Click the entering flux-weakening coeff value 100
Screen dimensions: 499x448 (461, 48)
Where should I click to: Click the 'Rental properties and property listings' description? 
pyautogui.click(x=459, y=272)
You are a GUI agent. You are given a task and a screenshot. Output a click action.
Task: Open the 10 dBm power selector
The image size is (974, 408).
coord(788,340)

---

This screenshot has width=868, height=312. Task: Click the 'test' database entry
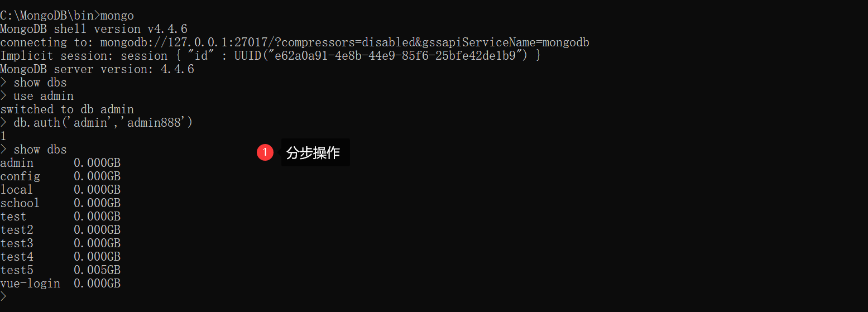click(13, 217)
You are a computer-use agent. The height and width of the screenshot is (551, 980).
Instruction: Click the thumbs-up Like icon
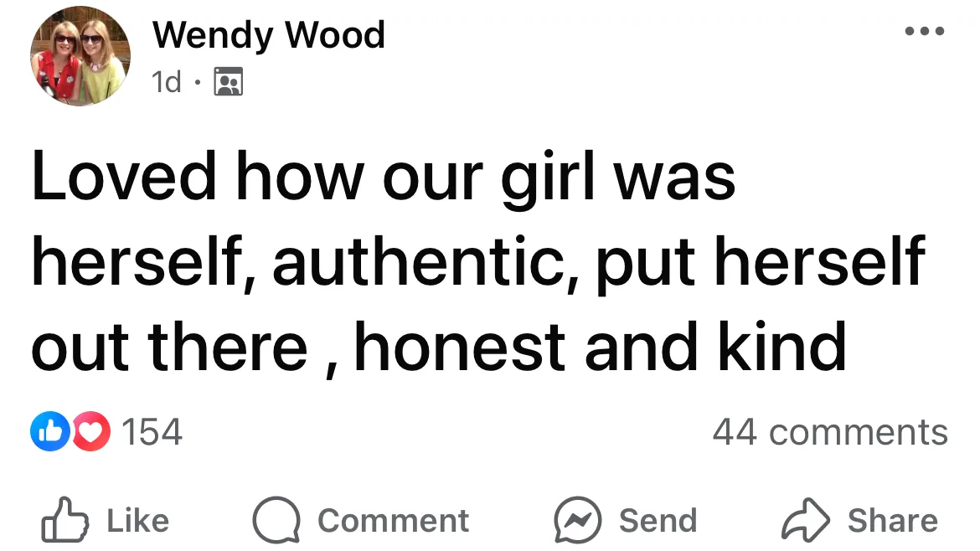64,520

* Your task:
For each line in the data that holds the word "agent", copy the line.

* Completed task:
You are a GUI agent. You are given a task and a screenshot. Output a click action.
You are a computer-use agent. The height and width of the screenshot is (551, 980).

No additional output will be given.